Written & directed by Kevin Toolis.
Mary Rivers Productions inadvertently demonstrates canny timing in bringing The Confessions of Gordon Brown back to Edinburgh after its month long Fringe run at the Pleasance last year. On Monday Mr Brown was speaking in Tollcross, Glasgow, and even The Guardian reported that ‘the TV pictures looked terrible. Brown was pacing up and down within a small space, like a bear trapped in a cage. And his arms were flapping all over the place’. Apparently focus groups always see Mr Brown as a bear in a Volvo.
That’s seriously unfair, isn’t it? The former prime minister spoke well in St Joseph’s Hall, very well in fact; he had substance and that gravitas thing; and yet, and yet, image can still be all. At least, that is the common view mercilessly examined in Kevin Toolis’ play. Mr Brown may not be bald, he stands foursquare and tall enough, but smooth he ain’t. Neither Etonian, nor Fettesian, he; thank the (Presbyterian) Lord, you might add.
Billy Hartman is Gordon Brown and does not really need the brief warm-up that precedes his entry as ‘the Leader’. It is perturbing to be urged to clap with enthusiasm, comrades, for a trashed political act that is synonymous with tragicomedy.
Hartman’s First Lord of the Treasury – end June 2007 to end May 2010 – is doleful. He is beyond welfare.
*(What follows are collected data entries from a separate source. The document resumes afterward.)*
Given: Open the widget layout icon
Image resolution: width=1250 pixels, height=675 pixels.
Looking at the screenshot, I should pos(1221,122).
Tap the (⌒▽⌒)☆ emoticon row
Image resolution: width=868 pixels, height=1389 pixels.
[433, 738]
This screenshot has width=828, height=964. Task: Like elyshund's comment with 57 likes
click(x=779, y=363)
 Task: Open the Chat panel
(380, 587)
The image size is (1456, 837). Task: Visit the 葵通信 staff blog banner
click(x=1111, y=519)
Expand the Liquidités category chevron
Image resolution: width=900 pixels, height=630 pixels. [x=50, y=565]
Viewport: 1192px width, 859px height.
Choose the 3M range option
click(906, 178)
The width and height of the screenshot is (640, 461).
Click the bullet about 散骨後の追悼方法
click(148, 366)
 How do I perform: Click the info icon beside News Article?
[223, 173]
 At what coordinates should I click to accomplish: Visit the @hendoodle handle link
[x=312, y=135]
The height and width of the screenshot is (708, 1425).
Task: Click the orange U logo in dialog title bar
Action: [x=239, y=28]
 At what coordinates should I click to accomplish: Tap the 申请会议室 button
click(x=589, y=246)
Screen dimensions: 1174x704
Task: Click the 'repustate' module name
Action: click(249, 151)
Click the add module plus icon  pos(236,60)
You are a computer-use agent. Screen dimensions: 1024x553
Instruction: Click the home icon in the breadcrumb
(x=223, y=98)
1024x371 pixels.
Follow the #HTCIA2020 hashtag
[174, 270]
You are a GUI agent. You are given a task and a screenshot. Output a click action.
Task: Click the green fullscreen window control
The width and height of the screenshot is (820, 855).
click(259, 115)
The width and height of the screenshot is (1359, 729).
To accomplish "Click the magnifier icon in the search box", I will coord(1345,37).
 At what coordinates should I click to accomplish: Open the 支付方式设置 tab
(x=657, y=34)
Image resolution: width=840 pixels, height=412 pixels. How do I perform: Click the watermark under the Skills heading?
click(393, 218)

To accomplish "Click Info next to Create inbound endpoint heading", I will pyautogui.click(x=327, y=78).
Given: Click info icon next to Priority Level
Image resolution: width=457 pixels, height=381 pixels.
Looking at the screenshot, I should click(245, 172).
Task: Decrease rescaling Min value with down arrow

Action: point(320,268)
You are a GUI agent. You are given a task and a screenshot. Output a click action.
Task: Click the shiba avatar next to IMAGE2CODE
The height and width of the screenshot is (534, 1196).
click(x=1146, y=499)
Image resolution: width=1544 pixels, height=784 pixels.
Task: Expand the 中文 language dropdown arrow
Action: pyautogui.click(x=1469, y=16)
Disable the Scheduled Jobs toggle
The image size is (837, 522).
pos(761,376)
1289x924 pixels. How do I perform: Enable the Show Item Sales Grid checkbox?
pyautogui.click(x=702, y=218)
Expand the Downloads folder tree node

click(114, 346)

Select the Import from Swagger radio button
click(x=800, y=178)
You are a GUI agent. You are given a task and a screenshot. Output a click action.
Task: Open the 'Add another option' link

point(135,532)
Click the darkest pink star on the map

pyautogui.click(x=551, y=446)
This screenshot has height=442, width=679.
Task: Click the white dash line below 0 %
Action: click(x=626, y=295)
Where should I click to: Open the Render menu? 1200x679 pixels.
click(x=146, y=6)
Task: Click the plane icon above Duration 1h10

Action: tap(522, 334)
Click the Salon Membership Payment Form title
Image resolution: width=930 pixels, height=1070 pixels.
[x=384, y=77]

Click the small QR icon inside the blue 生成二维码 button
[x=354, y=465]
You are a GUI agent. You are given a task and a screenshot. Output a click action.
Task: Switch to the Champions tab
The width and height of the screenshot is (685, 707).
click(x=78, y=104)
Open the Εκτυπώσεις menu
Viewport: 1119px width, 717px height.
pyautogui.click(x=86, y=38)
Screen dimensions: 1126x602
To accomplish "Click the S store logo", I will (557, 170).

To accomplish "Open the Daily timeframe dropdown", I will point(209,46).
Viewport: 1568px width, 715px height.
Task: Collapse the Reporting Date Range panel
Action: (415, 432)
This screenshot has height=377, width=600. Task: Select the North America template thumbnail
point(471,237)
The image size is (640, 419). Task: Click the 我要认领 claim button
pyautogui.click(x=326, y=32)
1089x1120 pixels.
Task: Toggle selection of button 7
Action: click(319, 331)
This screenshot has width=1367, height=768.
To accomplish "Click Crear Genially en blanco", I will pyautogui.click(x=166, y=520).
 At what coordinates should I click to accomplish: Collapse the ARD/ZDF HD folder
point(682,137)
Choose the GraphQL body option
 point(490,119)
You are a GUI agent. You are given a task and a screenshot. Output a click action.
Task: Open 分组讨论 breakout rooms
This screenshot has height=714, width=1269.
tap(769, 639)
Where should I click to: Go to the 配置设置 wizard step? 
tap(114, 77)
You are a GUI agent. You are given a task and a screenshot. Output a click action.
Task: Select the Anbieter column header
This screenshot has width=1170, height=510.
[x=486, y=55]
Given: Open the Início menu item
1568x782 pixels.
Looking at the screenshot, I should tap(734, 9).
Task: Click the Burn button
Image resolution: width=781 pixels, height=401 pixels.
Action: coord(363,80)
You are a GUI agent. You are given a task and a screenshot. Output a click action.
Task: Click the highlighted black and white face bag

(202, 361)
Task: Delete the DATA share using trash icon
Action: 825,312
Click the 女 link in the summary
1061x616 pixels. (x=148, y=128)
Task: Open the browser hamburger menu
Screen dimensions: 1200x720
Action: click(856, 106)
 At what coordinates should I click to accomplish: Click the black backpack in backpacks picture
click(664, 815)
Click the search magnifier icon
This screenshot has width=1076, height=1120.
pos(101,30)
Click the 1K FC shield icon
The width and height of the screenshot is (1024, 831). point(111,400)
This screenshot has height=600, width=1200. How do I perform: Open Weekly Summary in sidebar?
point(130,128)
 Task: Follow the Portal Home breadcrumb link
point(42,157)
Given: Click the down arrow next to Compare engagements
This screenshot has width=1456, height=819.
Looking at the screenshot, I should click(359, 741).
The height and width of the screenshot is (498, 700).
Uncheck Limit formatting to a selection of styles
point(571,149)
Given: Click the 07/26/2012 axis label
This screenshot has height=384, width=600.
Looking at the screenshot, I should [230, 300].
The man stands there ill at ease, with just his mirrored image for company, heartsore. He would be composed, steadfast, but if you can have sober and lucid intemperance, here it is. His time in No.10, after Tony’s tenure, is a fagend and the clock on the wall stays at 5.40pm.
The political intelligence is unremitting. More diatribe than expiation, the Confessions put hope and promise(s) up against Realpolitik and you learn what happens to grounded principle when – nice image – Northern Rock turns to northern diarrhoea.
It is long at 90 plus minutes but the insistent recall of contemporary history is compelling. Mention of Mr Blair, usurper and ‘snivelling runt’, seems satisfying these days. Robin Cook, John Smith, Alex Salmond, pass momentarily but what stays is the pitiless account of unfeeling, falsifying, democratic process. Spotlit occasions of electoral victory and the promise of change snap out and the scene returns to Downing Street, where power is wretched. It gets more personal and darker at the close.
Scenes from a thrawn and cyncial biopic or a more sympathetic creation? You might wonder at the comparison with Napoleon on St. Helena but otherwise Hartman’s absorbing performance is easily good enough, for me at least, to think that this Right Honourable Gordon Brown MP is a better man for having confessed.